Algunos letreros explicaban la historia de la Ciudad Prohibida y por ellos supe que se comenzó a construir a principios del siglo XV y realizó la función de palacio imperial hasta bien entrado el siglo XX. Dentro de uno de sus museos me maravillé al contemplar las pinturas, cerámicas y joyas de jade, oro y diamantes, aunque me informaron que los tesoros más valiosos pertenecientes a la Ciudad Prohibida se exhiben en Taipéi (Taiwán) desde la Guerra Civil China, cuando se separó Taiwán. Todo lo que vi ese día era extraordinario, colosal, algo que jamás había visto antes en otros países que hasta entonces había visitado; me sentía pequeño ante tanta opulencia y magnificencia.

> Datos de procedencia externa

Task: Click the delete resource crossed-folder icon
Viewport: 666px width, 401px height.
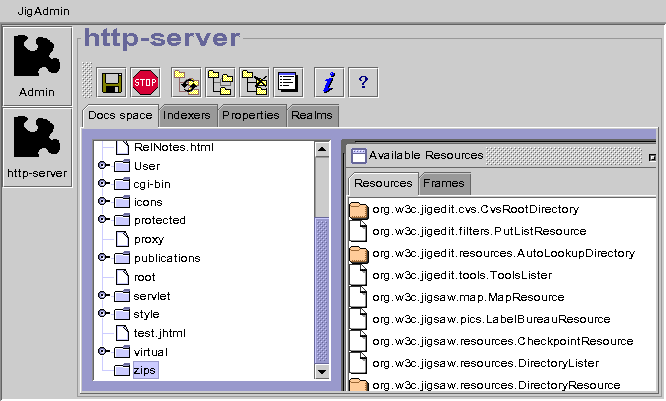Action: [x=254, y=81]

Sin embargo, un incidente al acabar la visita me turbó: al salir, un portero al verme con la bicicleta quiso confiscármela, al estar prohibido entrar con ella. Yo discutí y forcejeé con él, algo de lo que hoy me avergüenzo. Al final se la arranqué de las manos y me escapé raudo con ella. Aunque me salí con la mía, sentí remordimientos de conciencia por mi acción, pues ese hombre cumplía con su obligación y por su edad podría ser mi abuelo, mientras que yo me había comportado como un gamberro.
Cuando 37 años más tarde volví a Beijing me acordé de ese hombre, pues aún me sentía culpable, y volví a entrar en la Ciudad Prohibida con la esperanza de saber sobre él y pedirle perdón. Todos los porteros eran jóvenes, y me dijeron que los antiguos que vivieron en los años 80 del siglo XX estaban ya todos muertos. Me santigüé y regresé a mi hotel afligido.